The Artificial Gaze (and Gait Interpretation) of Algorithms
It’s around Independence Day in the US, and I’m thinking about what we are gaining independence from. With machine learning, AI, and other assorted algorithms running our lives, we aren’t gaining independence from much, rather, we’re becoming more dependent.
This isn’t our fault necessarily (unless we are the people building and deploying these systems). We’ve slipped into these things as a way of coping with an onslaught of never-ending data that comes our way on a daily, and nightly, basis. We are constantly filtering emails, social media, texts, voicemails, and other messages, whilst simultaneously using apps to do a myriad of tasks that used to be done by others. For the most part, we’re our bankers, we fill out our order forms and payment, we process data, while trying to manage it and all the while, it keeps flowing our way. We’re drowning in data, and this is, quite frankly, more than overwhelming. Unfortunately, the more we use algorithmic based tools to help us with this onslaught, the more we become dependent upon these, and that is where we may get ourselves into situations that are harmful either to us, or to those we wish to cooperate with.
To help, technologists and researchers keep “innovating” ideas that use tech to solve human social problems. With any technology, each new tool creates new capabilities, and new outcomes, many of which cause more problems than they solve.
Apple has added a Facetime feature in iOS 13’s third developer beta that “makes it look like you’re staring directly at your front-facing camera during FaceTime calls, even when looking away at the person on your screen.” This feature is expected to be released to the public in the next few weeks. It is likely intended to fix the problem of gaze. Because of the physical construction of mobile devices and computers, cameras cannot be located embedded in the screen. Thus, when one is looking at the video of their conversation counterpart on the screen, the camera recording their messages to them is not located in the same viewing plane.
This “correction” from Apple is likely intended to fix eye position such that a person could be perceived to be looking at another on their screen, instead of at the camera above, which currently makes it look like people are looking down when they are video chatting. However, this technology could be deployed in such a way, that if both parties use it, the eye gaze will be mediated by an algorithm. Thus, instead of having human gaze-to-camera-to-human, there will be human gaze-to-camera-algorithm-to-human.

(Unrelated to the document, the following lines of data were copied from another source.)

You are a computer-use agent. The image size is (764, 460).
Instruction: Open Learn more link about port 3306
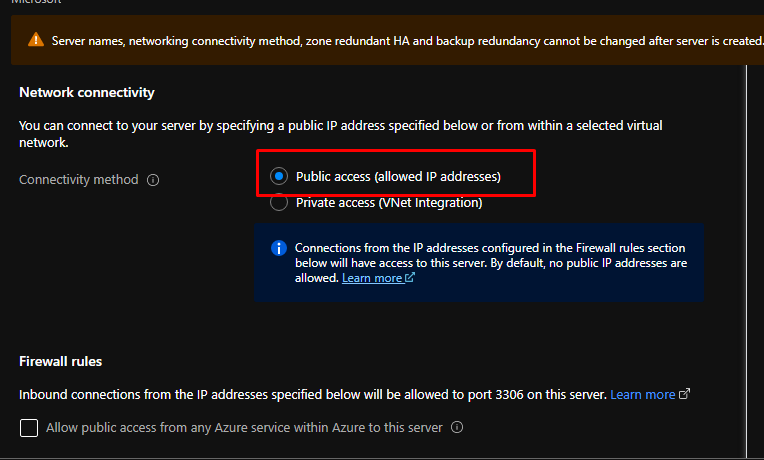642,395

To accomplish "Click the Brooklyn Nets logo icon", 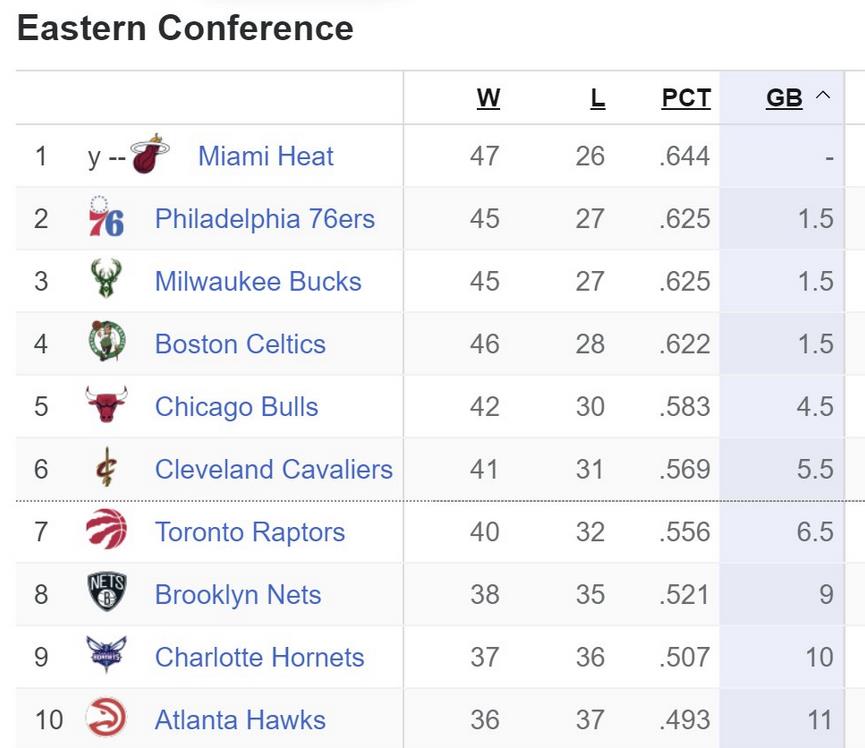I will coord(106,593).
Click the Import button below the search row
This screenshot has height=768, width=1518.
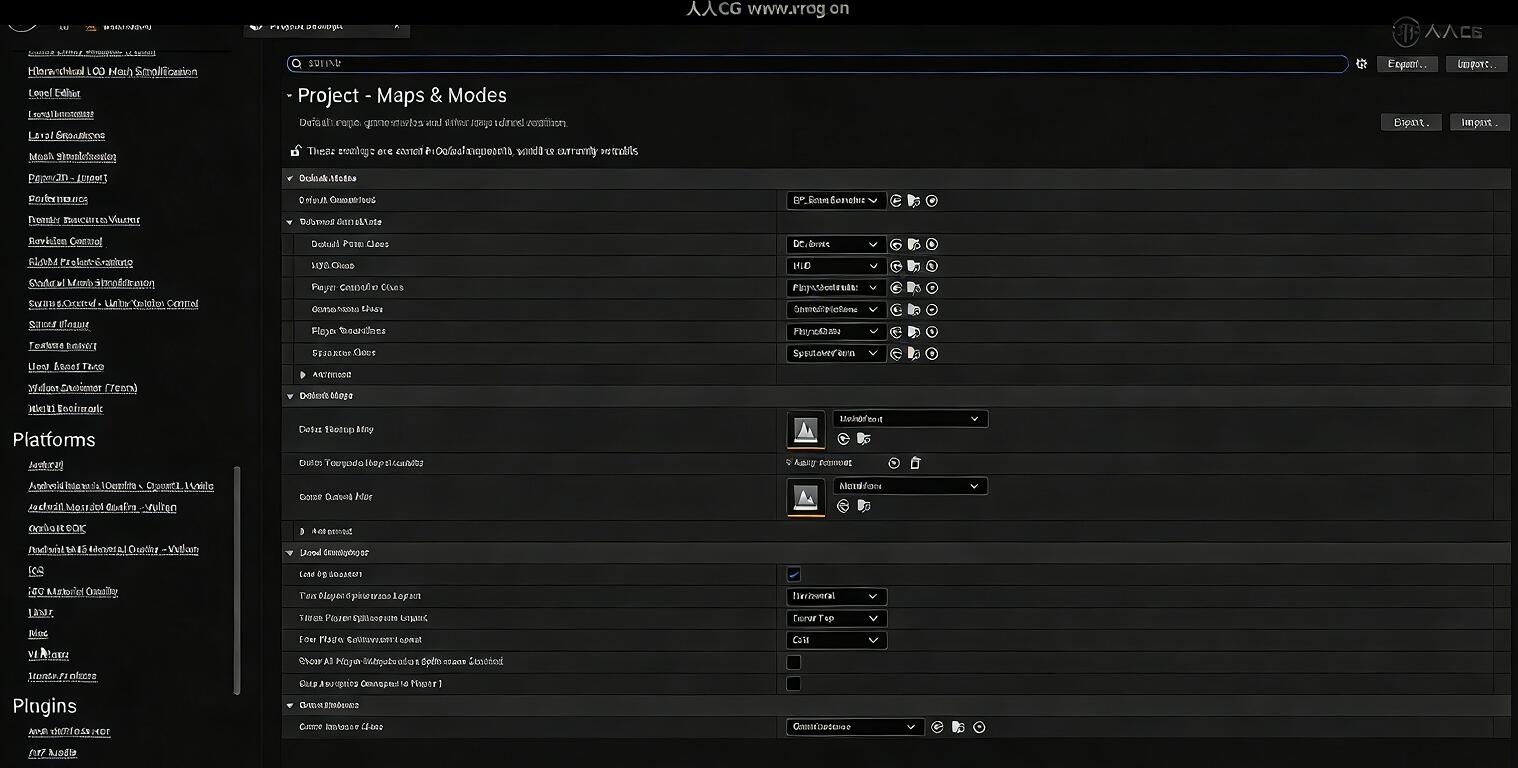point(1478,123)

If this feature is utilized on both sides, it means that the algorithm corrected eyes will be looking at each other, whilst we are occupying the bodies. We’ll still be connecting, but through algorithms representing our gaze. If eyes are the “windows to the soul,” we become bystanders to this, deferring to algorithms.
A synthetic gaze is reminiscent of Harlow’s classic experiment with bonding, where he provided wire and cloth substitutes for infant monkeys to study how they bonded (or not). If we are trusting our gazes to an algorithm, it could be a displacement of bond, creating unknown repercussions as to how we perceive others and our relationships to them. Relying on an algorithm to alter our gaze as we seemingly converse with others might be “creepy,” even if we are present. Additionally, more distracted, busy, and/or overwhelmed people might instead use this new capability as a way to continue uninterrupted multitasking, while seemingly connecting in a meaningful way to another human being via “algorithmic focus.”
Divided Attention research already shows us that we cannot focus successfully on multiple things at once, and what is forfeited is comprehension. If we do not understand the intent of others, it can lead to offense, which means we do not cooperate successfully. Cooperation is how we live and work, and how our species survives. If we aren’t able to cooperate because we aren’t taking the time to understand each other, we can get into real trouble. It’s hard enough to understand someone’s intent when they are in the room and we are able to look at them in the eyes. What will it mean when our algorithms are removing our social cues?
But wait, technology researchers have a solution for that, too.
In a related story, researchers from the University of Chapel Hill and the University of Maryland have published a paper claiming that they can “identify a person’s perceived emotion, valence (e.g., negative or positive), and arousal (calm or energetic) from their gait alone.” In their own words, the researchers claimed that “our goal is to exploit the gait features to classify the emotional state of the human into one of four emotions: happy, sad, angry, or neutral.” As of 2017, prior researchers claimed at least 27 different human emotions that are combined, blended, and processed as part of the human experience. Using gait as a way to define four, seems limited and dangerous. Furthermore, there is evidence that if someone is using a phone while walking, their gait changes. Since many people walk and use devices, having an algorithm accurately infer their emotional state in this instance would not be possible. While the researchers are well intended, it seems that “offshoring our interpretation of other’s emotional states” to algorithms is premature and risky.
This research combined with Apple’s new feature does point to the idea that people are realizing that the tech we have in place is removing social clues. However, in using technology to fix it, they may be creating even less social cues, which in time, and in aggregate, will make it much worse for all of us trying to cooperate.